Problem details:
For the entries below, return the line holding "Switch to grid view (宫格视图)" together with all lines after it, unchanged, and leave every picture out.

Entries provided:
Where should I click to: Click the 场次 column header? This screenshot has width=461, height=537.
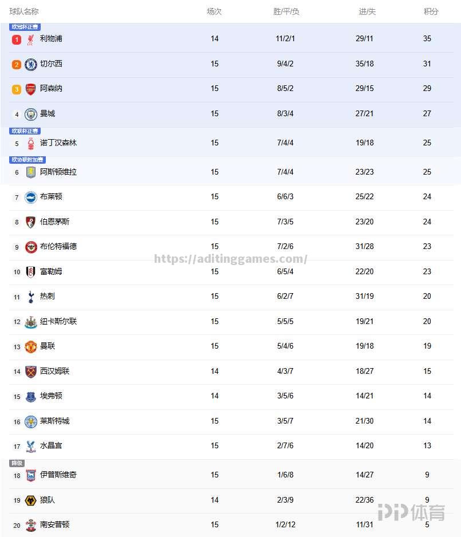pyautogui.click(x=214, y=11)
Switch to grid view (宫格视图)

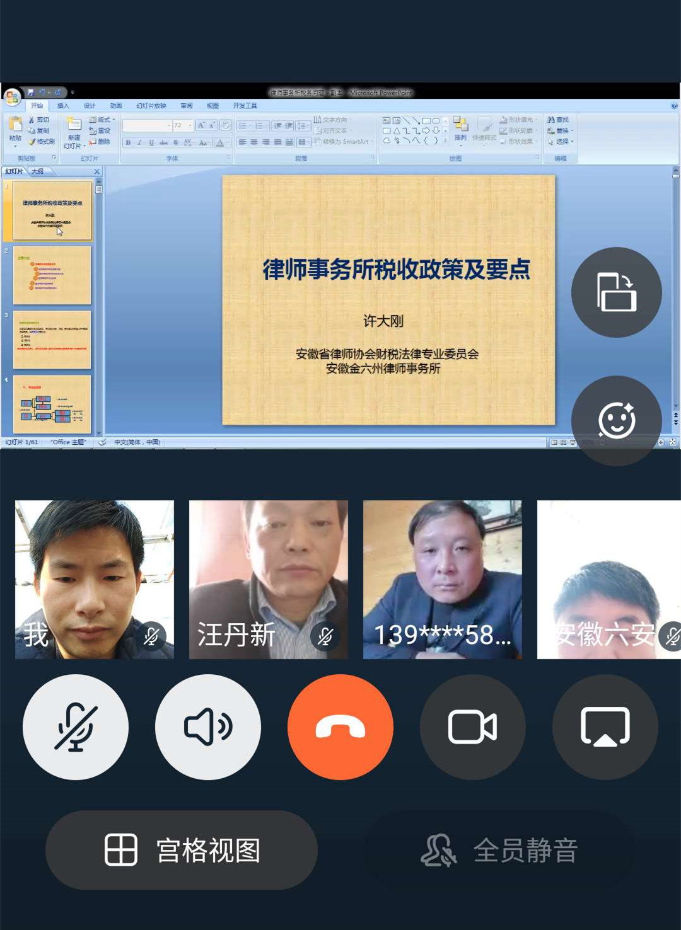182,850
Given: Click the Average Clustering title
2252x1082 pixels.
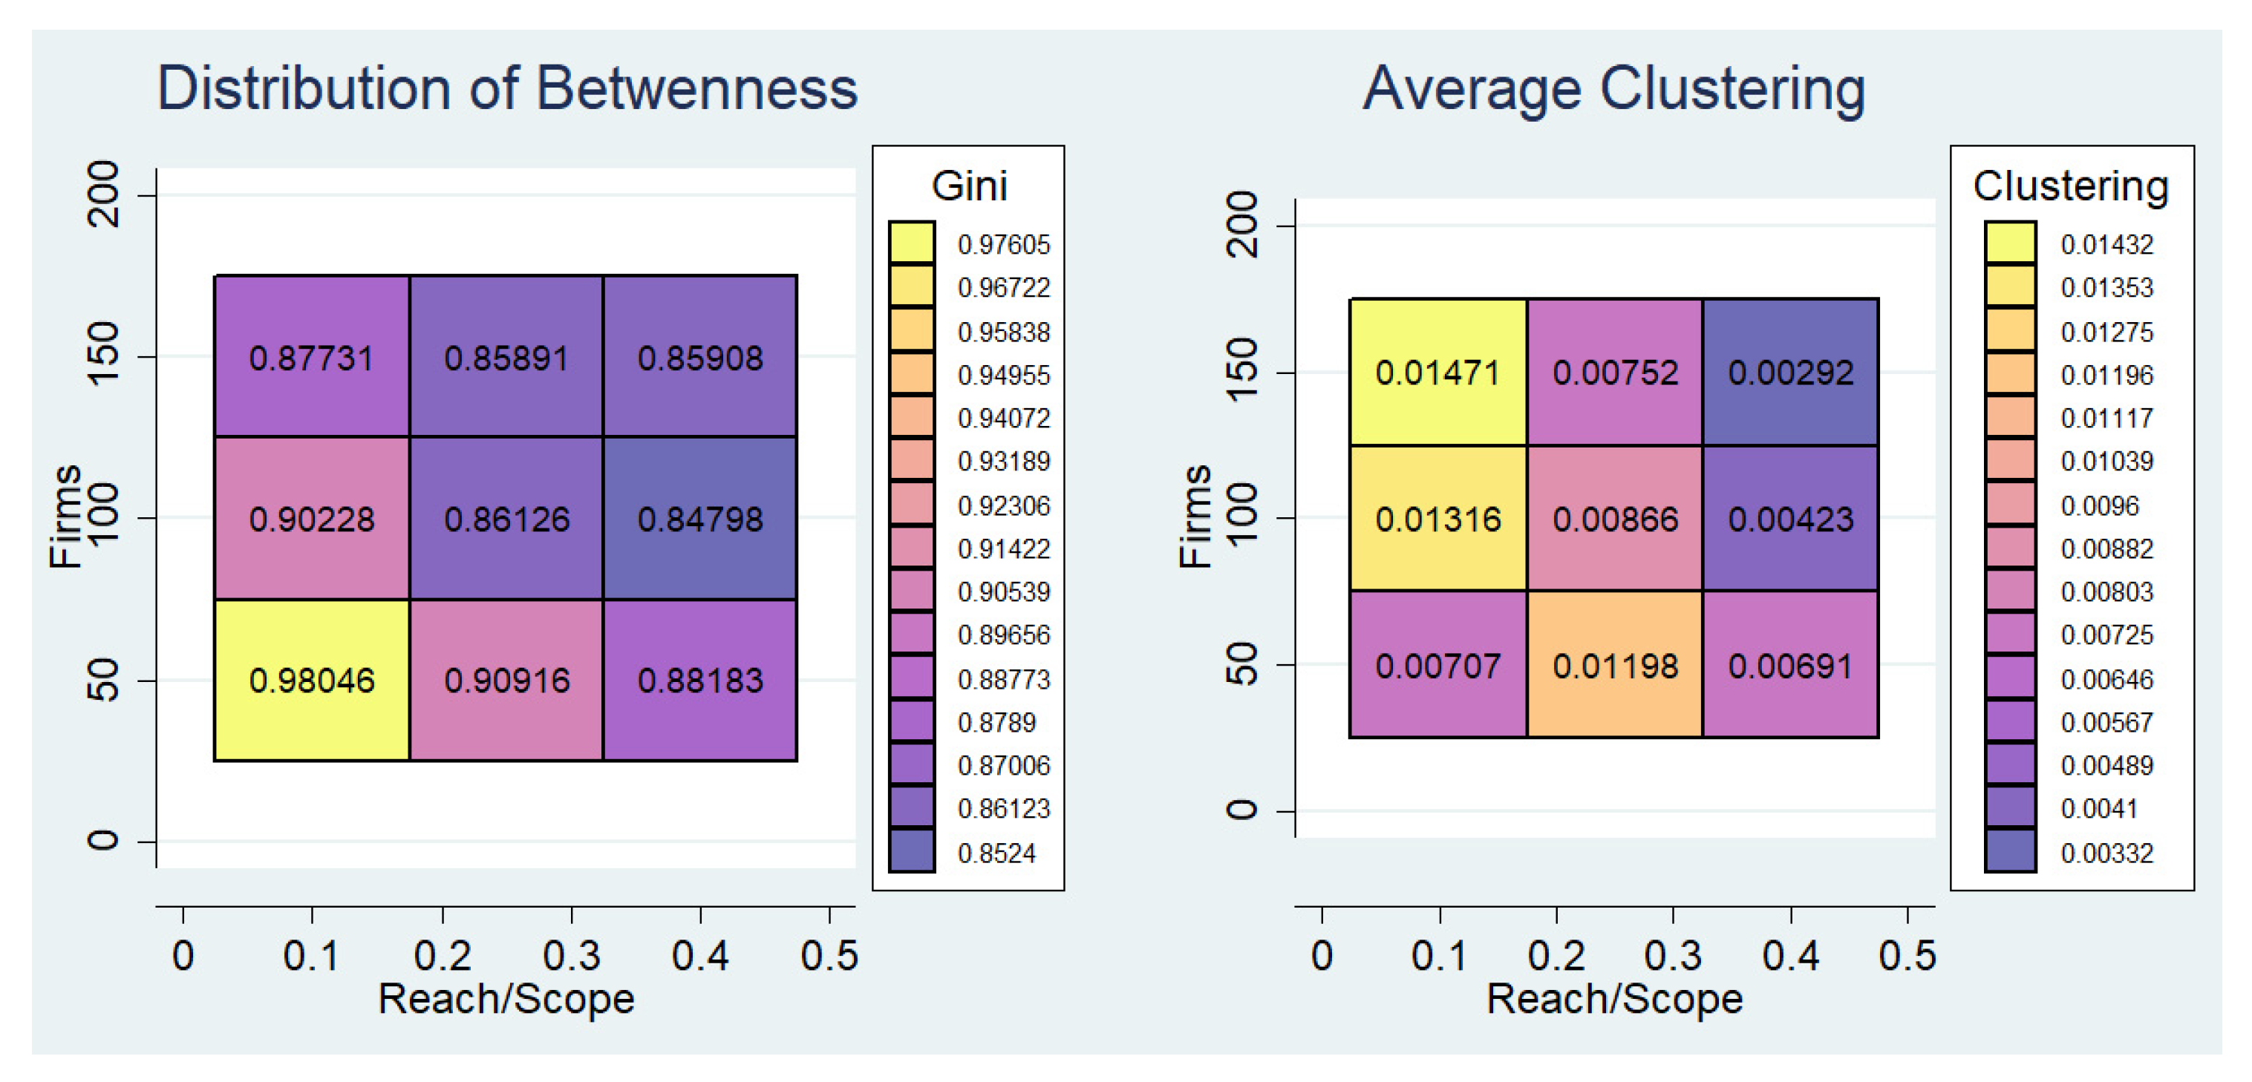Looking at the screenshot, I should [1614, 89].
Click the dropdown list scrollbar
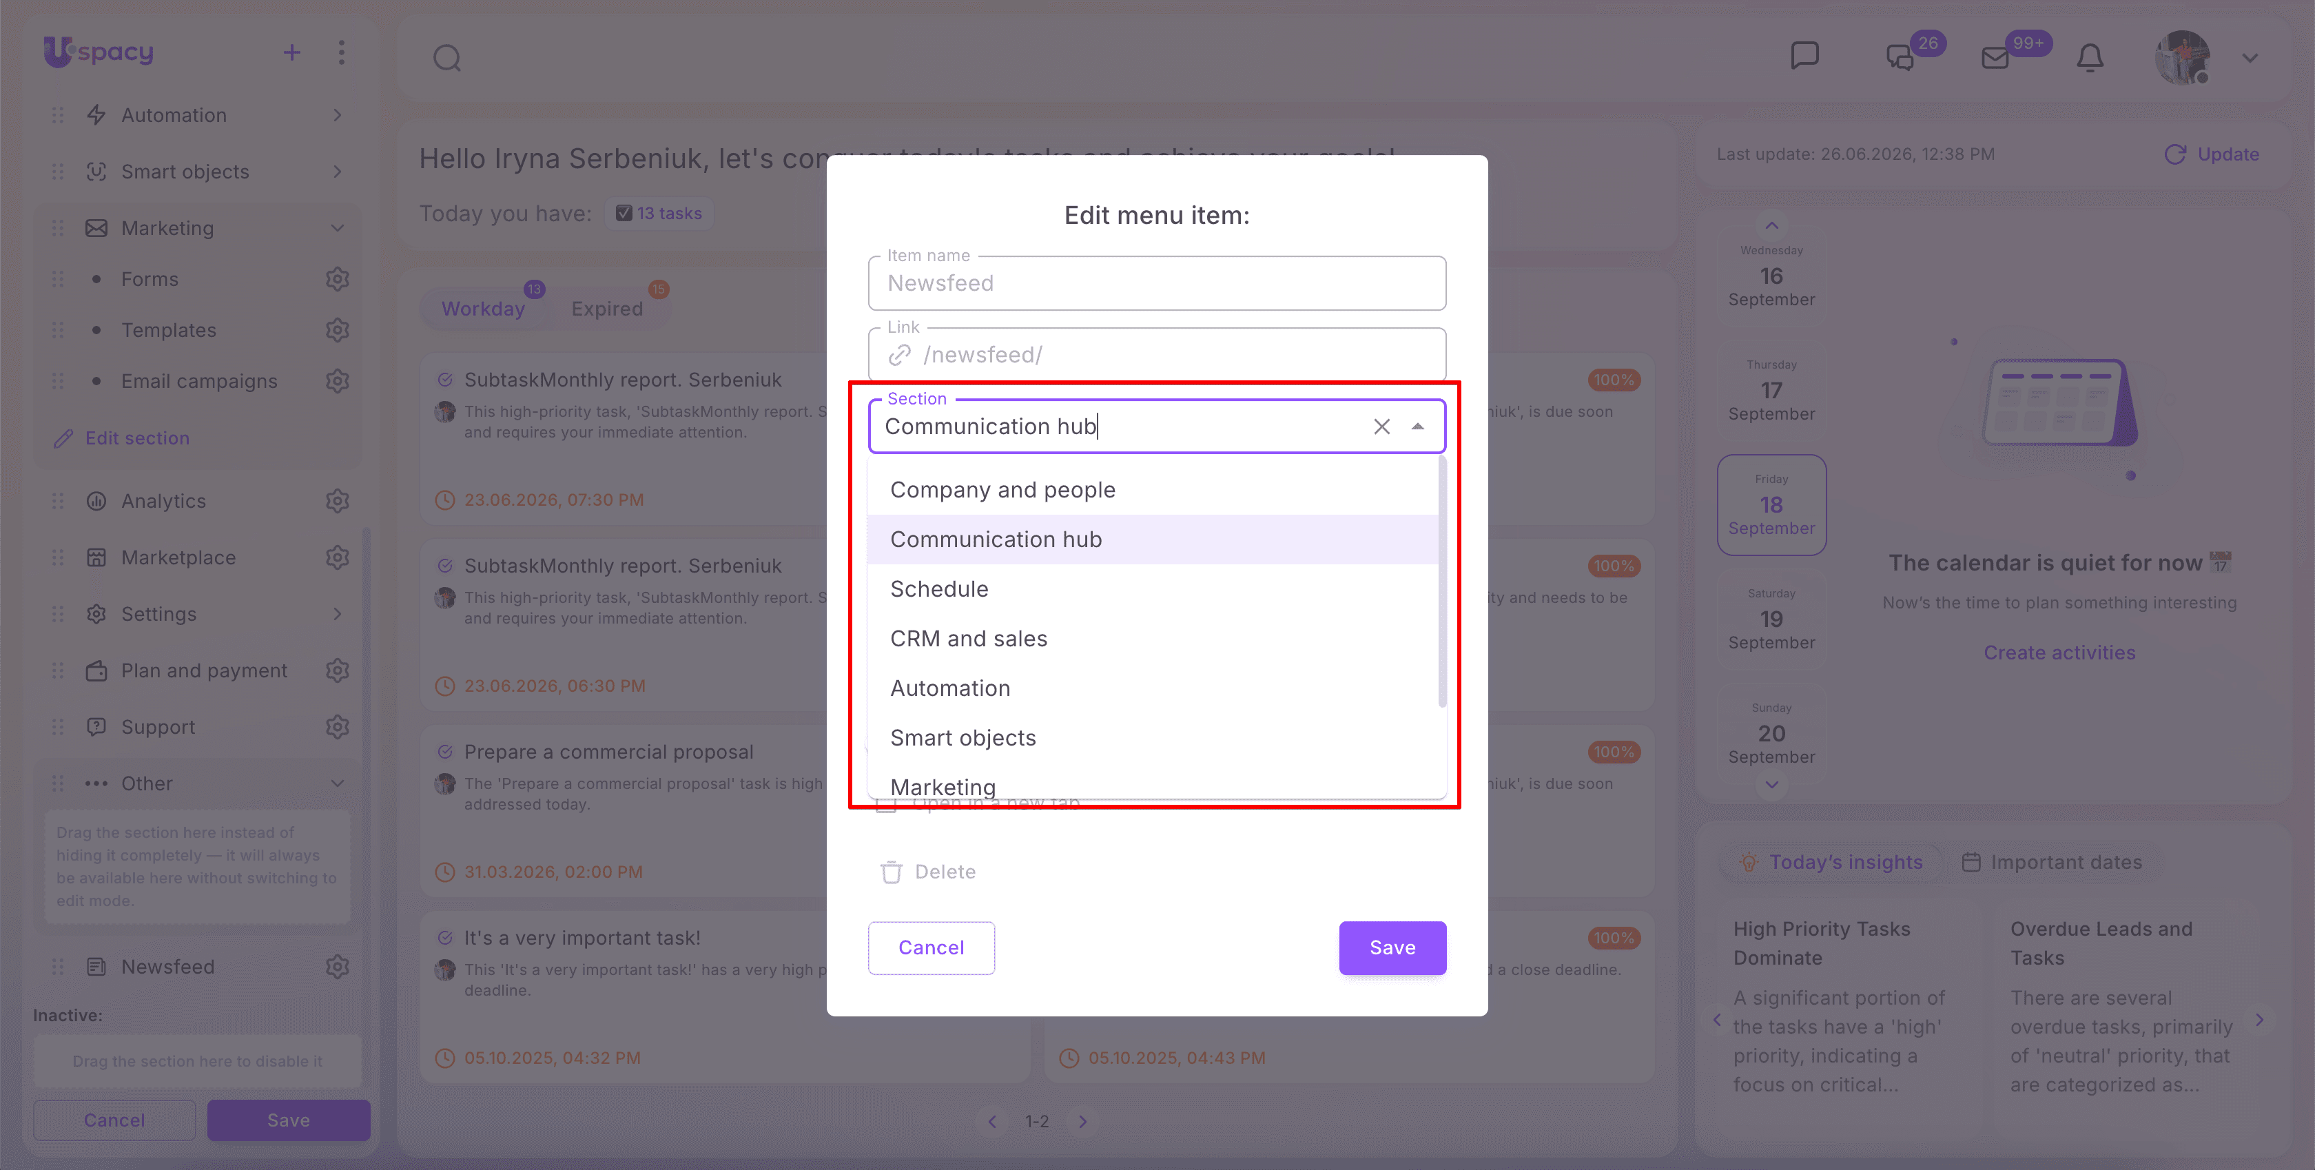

Answer:
Switch to grid view (宫格视图)

182,850
Given: Click the Average Clustering title
2252x1082 pixels.
Looking at the screenshot, I should [1614, 89].
Click the dropdown list scrollbar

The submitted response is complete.